一种协同构建点云地图的方法、设备和***,涉及点云地图构建领域。该方法包括:获取多个车辆在不同路段上移动时分别采集的相应路段的点云数据,不同的车辆对应预设路线中不同的路段,任意相邻的第一路段和第二路段设置有重叠区域(110);利用重叠区域的点云数据,确定第二路段的点云数据变换到第一路段的点云数据的变换矩阵(120);利用变换矩阵对所述第二路段的点云数据进行变换(130);将第一路段的点云数据和变换后的第二路段的点云数据进行拼接,以构建预设路线的点云地图(140)。

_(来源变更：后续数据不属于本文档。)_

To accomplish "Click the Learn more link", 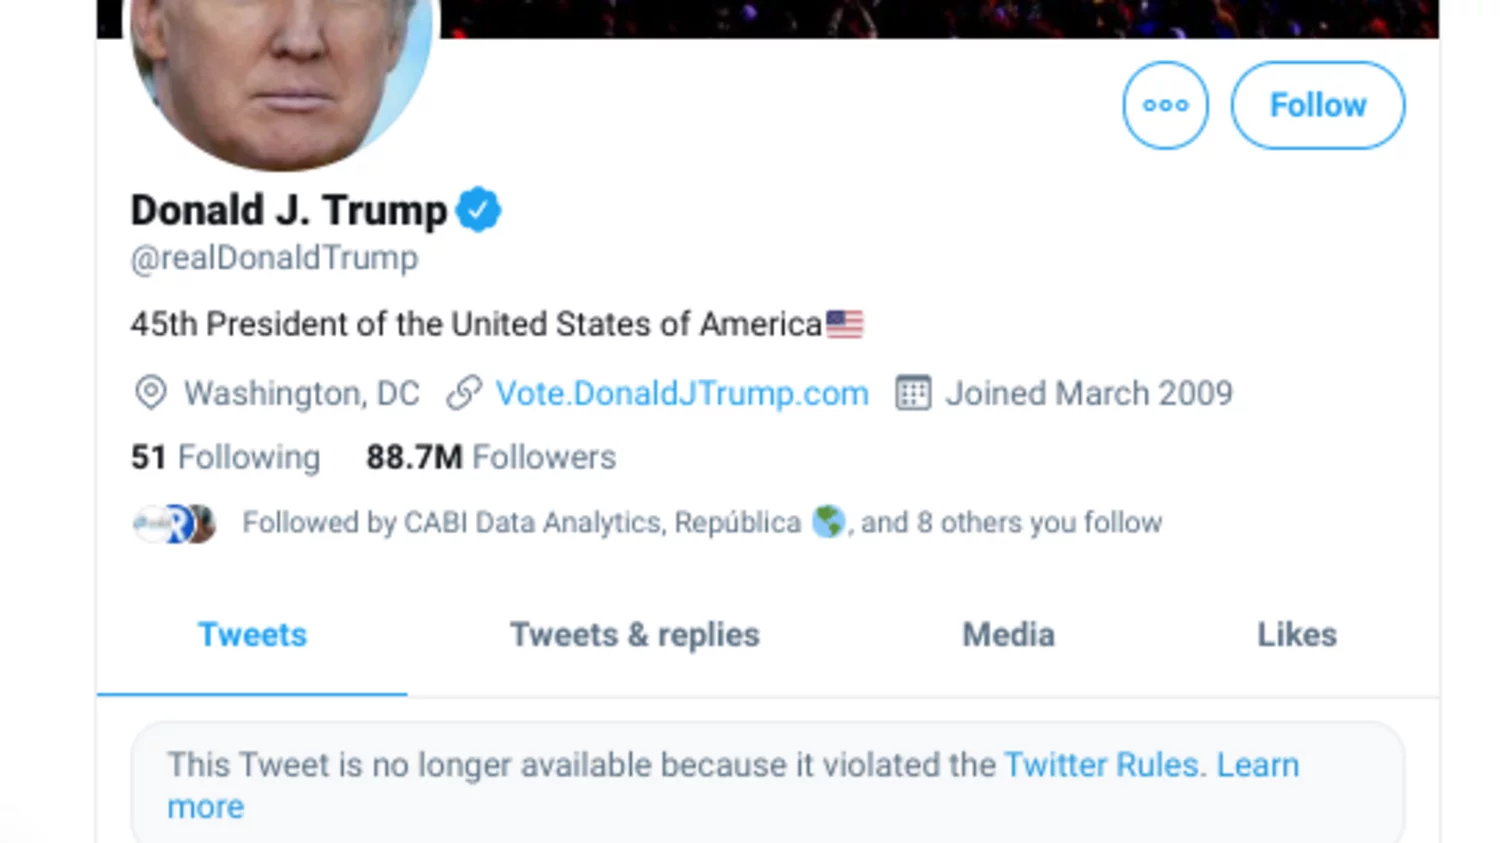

从而,提高构建整个路线的点云地图的效率,可适用于在线构建点云地图的业务场景。

Description

协同构建点云地图的方法、设备和***
相关申请的交叉引用
本申请是以CN申请号为202010553190.5,申请日为2020年6月17的申请为基础,并主张其优先权,该CN申请的公开内容在此作为整体引入本申请中。
技术领域
本公开涉及点云地图构建领域,特别涉及一种协同构建点云地图的方法、设备和***。
背景技术
自动驾驶领域使用的点云地图,目前由专门的地图数据采集车搭载昂贵的高精度的地图数据采集设备,如高精度的组合惯导设备、高精度的多线激光雷达设备等,对预设路线进行数据采集,由后端设备对采集的数据进行离线处理后构建点云地图。
发明内容
本公开实施例提出多个车辆协同构建点云地图的方案,不同的车辆采集预设路线中不同路段的点云数据,利用相邻两路段重叠区域的点云数据,确定相邻两路段的点云数据的变换矩阵,基于变换后的点云数据进行不同路段的点云数据的拼接,以构建整个路线的点云地图。从而,提高构建整个路线的点云地图的效率,可适用于在线构建点云地图的业务场景。此外,每个车辆采集一个路段的点云数据,无需采集整个路线的点云数据,因此,降低了每个车辆搭载的地图数据采集设备的精度要求。
本公开的一些实施例提出一种协同构建点云地图的方法,包括:
获取多个车辆在不同路段上移动时分别采集的相应路段的点云数据,不同的车辆对应预设路线中不同的路段,任意相邻的第一路段和第二路段设置有重叠区域;
利用重叠区域的点云数据,确定第二路段的点云数据变换到第一路段的点云数据的变换矩阵;
利用所述变换矩阵对所述第二路段的点云数据进行变换;
将第一路段的点云数据和变换后的第二路段的点云数据进行拼接,以构建所述预设路线的点云地图。
在一些实施例中,每个路段的点云数据包括:所述路段的各个单帧点云和每个单帧点云相应的标记数据;其中,确定第二路段的点云数据变换到第一路段的点云数据的变换矩阵,包括:通过配准具有相同标记数据的第一路段中重叠区域的单帧点云和第二路段中重叠区域的单帧点云,确定第二路段的点云数据变换到第一路段的点云数据的变换矩阵。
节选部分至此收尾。